In contrast, Thomas adopted a style much more often (but not universally) deployed in newspapers published in other cities and towns.  Extending across all four columns on the final page, it provided much more information about the Massachusetts Spy for readers, prospective subscribers and advertisers, and others who might have business with the printing office.  He included his location, “UNION-STREET, near the Market,” and listed the subscription price, “Six Shillings and Eight Pence” annually.  He also noted that he sought advertising, but did not specify the rates.  In addition, Thomas stated that “Articles of Intelligence … are thankfully received.”  In other words, he solicited contributions to print or reprint in the Spy.  Like other newspaper printers, he accepted job printing as a means of supplementing the revenues from subscriptions and advertising.  Thomas proclaimed that he could produce “Small Hand-Bills at an Hour’s Notice.”  He provided all of the services available in other printing offices.

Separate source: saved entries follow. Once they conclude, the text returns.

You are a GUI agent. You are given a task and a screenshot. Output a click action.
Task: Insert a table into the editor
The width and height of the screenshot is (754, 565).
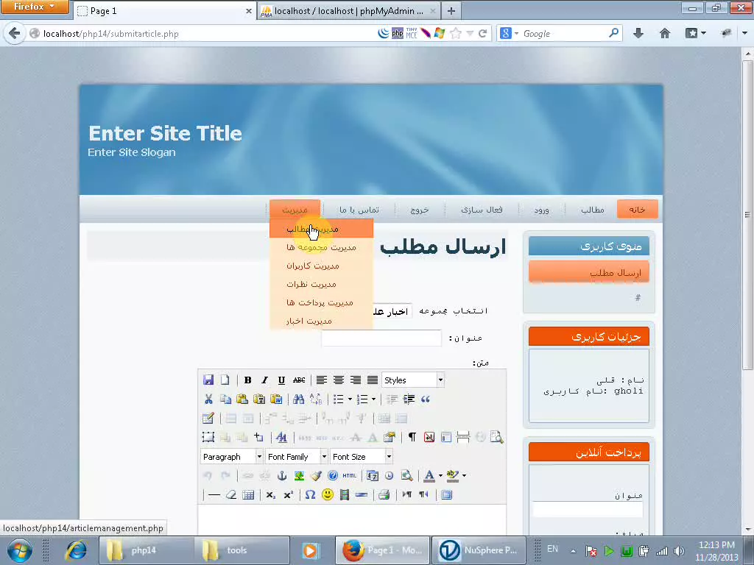pyautogui.click(x=248, y=494)
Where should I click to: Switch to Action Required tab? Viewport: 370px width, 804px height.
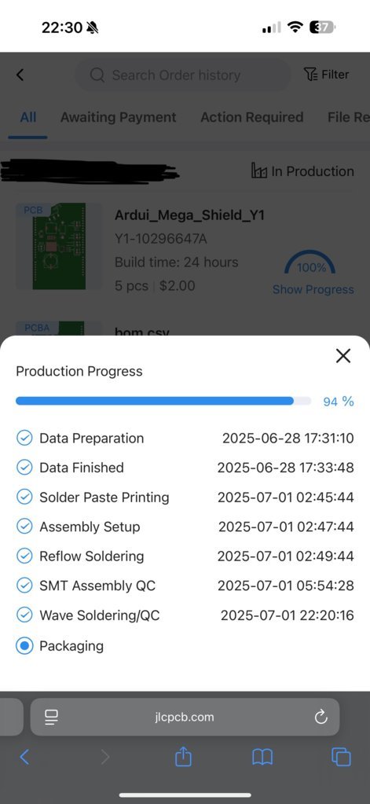click(251, 117)
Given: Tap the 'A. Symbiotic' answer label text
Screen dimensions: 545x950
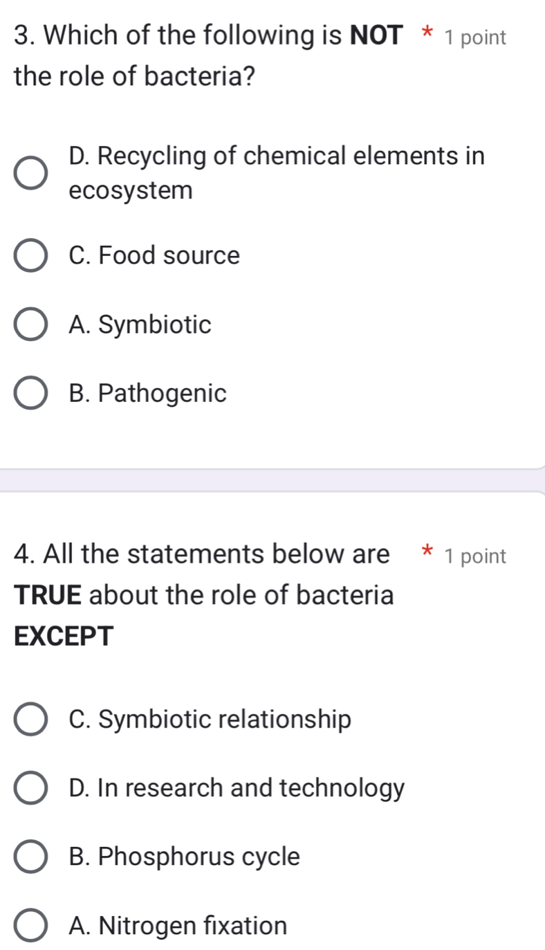Looking at the screenshot, I should 140,325.
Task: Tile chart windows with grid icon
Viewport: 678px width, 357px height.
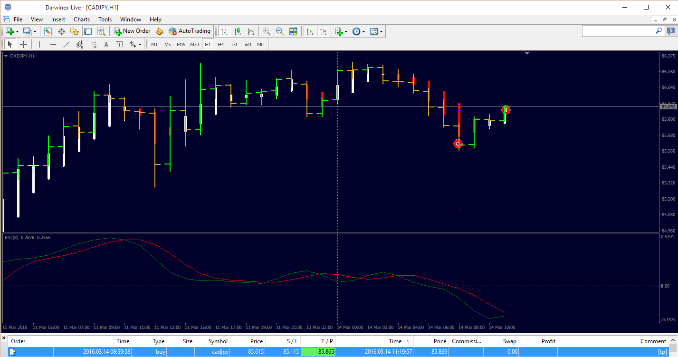Action: click(x=293, y=31)
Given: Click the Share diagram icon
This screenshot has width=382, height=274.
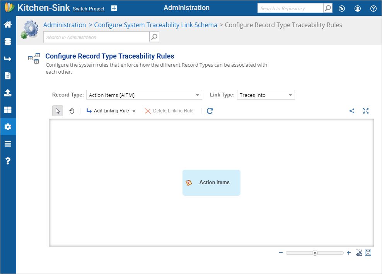Looking at the screenshot, I should (352, 111).
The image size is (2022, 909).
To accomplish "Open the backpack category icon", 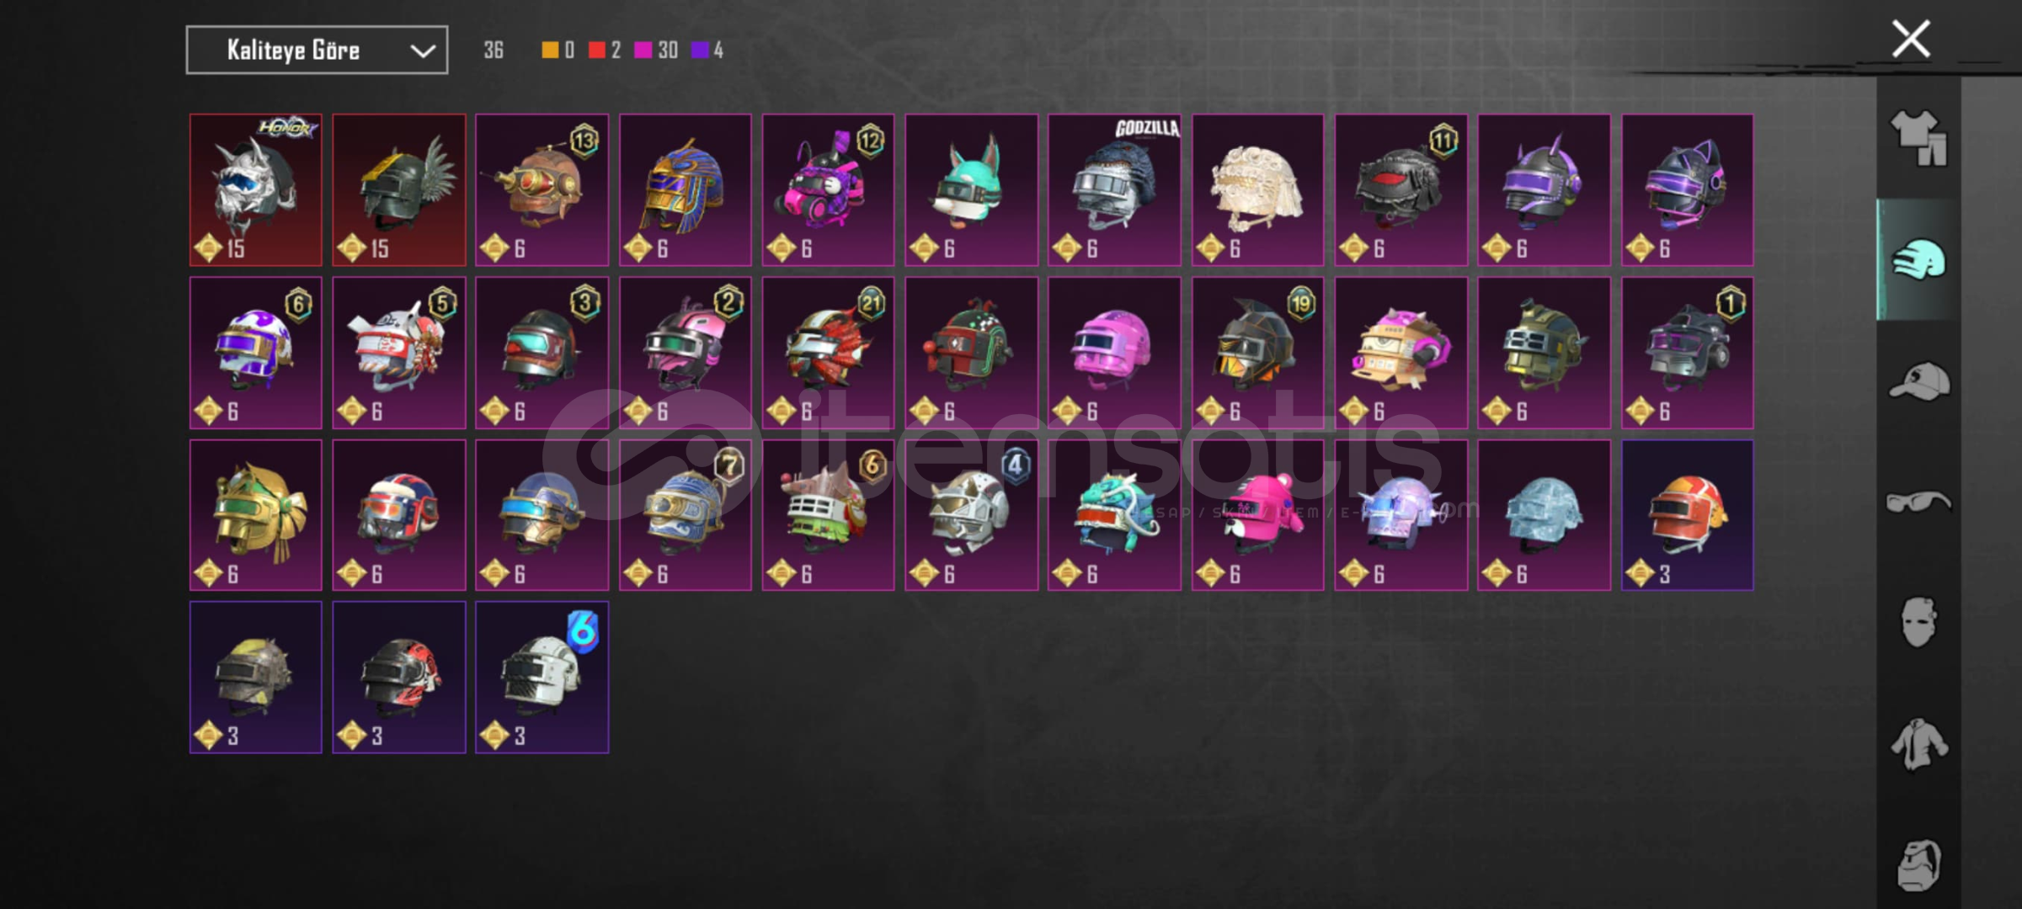I will 1918,864.
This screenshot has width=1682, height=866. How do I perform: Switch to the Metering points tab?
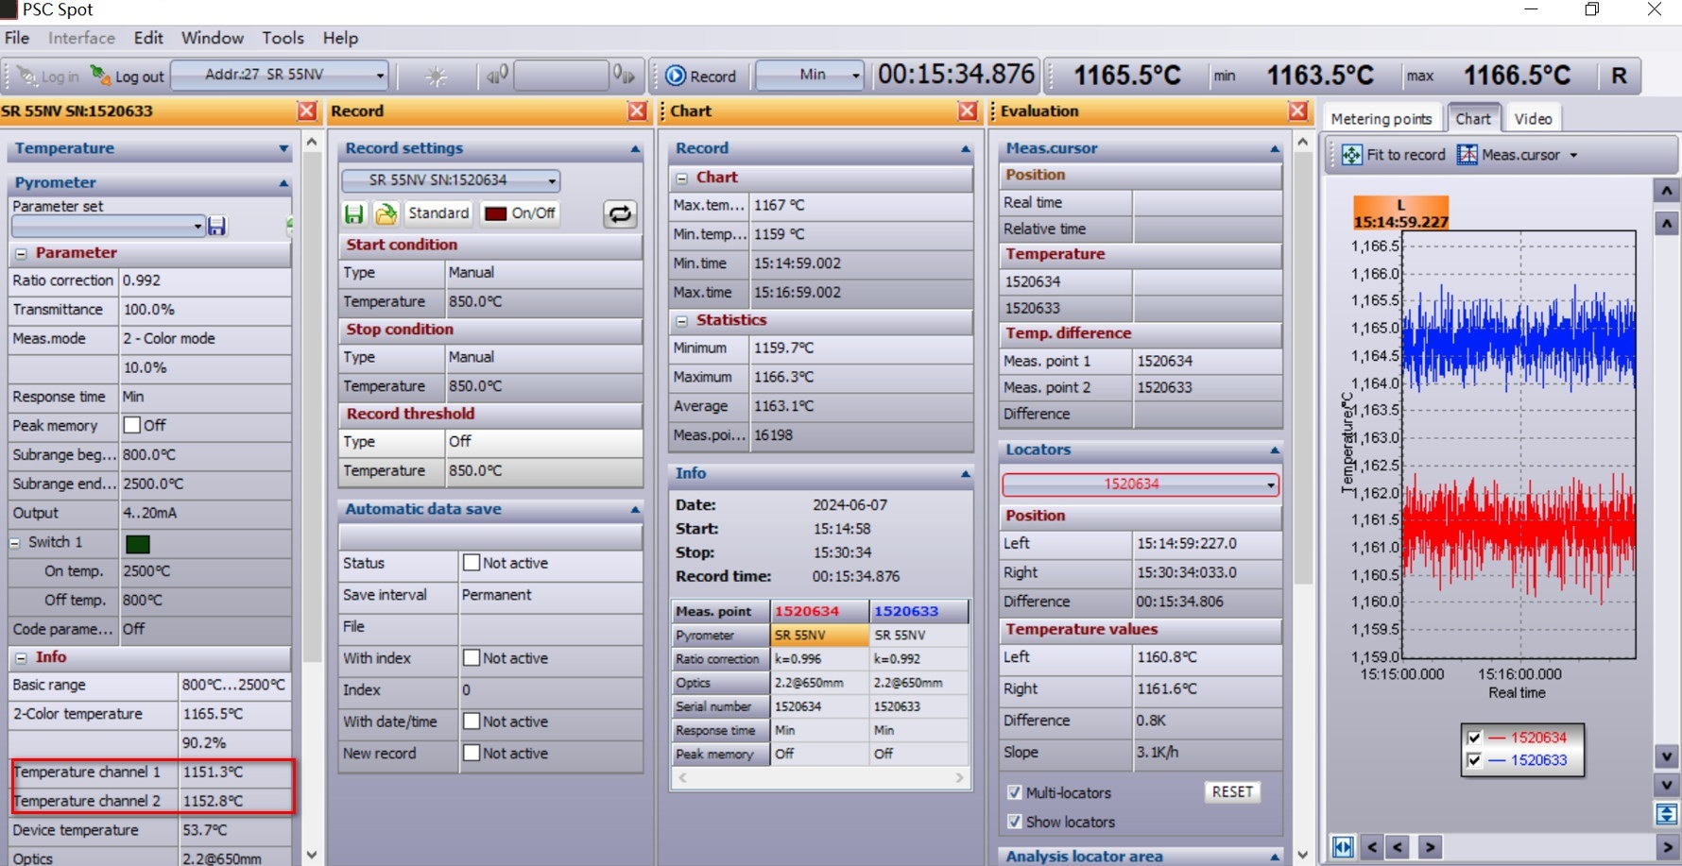point(1381,119)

Thomas included an additional enhancement in his colophon, one that not only did not appear in other newspapers published in Boston but also did not appear in other newspapers published throughout the colonies.  He listed local agents who accepted subscriptions for the Spy in towns beyond Boston: “Mr. J. Larkin, chairmaker, and Mr. W. Calder, painter, in Charlestown; Mr. J. Hillier, watch-maker, in Salem; Mr. B. Emerson, Bookseller, in Newbury-Port; and Mr. M. Belcher, in Bridgewater.”  That portion of the colophon reflected advertisements Thomas placed in other newspapers prior to relaunching the Spy.  It testified to a network the printer established for gathering sufficient subscribers to make his newspaper a viable enterprise.  The list also made it more convenient for prospective subscribers to order their copies of the Spy.  Those who lived in any of the towns listed in the colophon could deal directly with the local agents rather than dispatch letters to the printing office in Boston.

When it came to publishing a newspaper in Boston, Thomas was a newcomer in the early 1770s.  All of the other newspapers in circulation had been established for many years.  Perhaps the printers believed that their newspapers and their printing offices were so familiar to readers that they did not need extensive colophons providing a lot of information.  Thomas chose a different model, one much more common in newspapers published in other places.  In the process, he added his own innovation, listing local agents, in order to gain greater advantage of the portion of each issue that he surrendered to the colophon.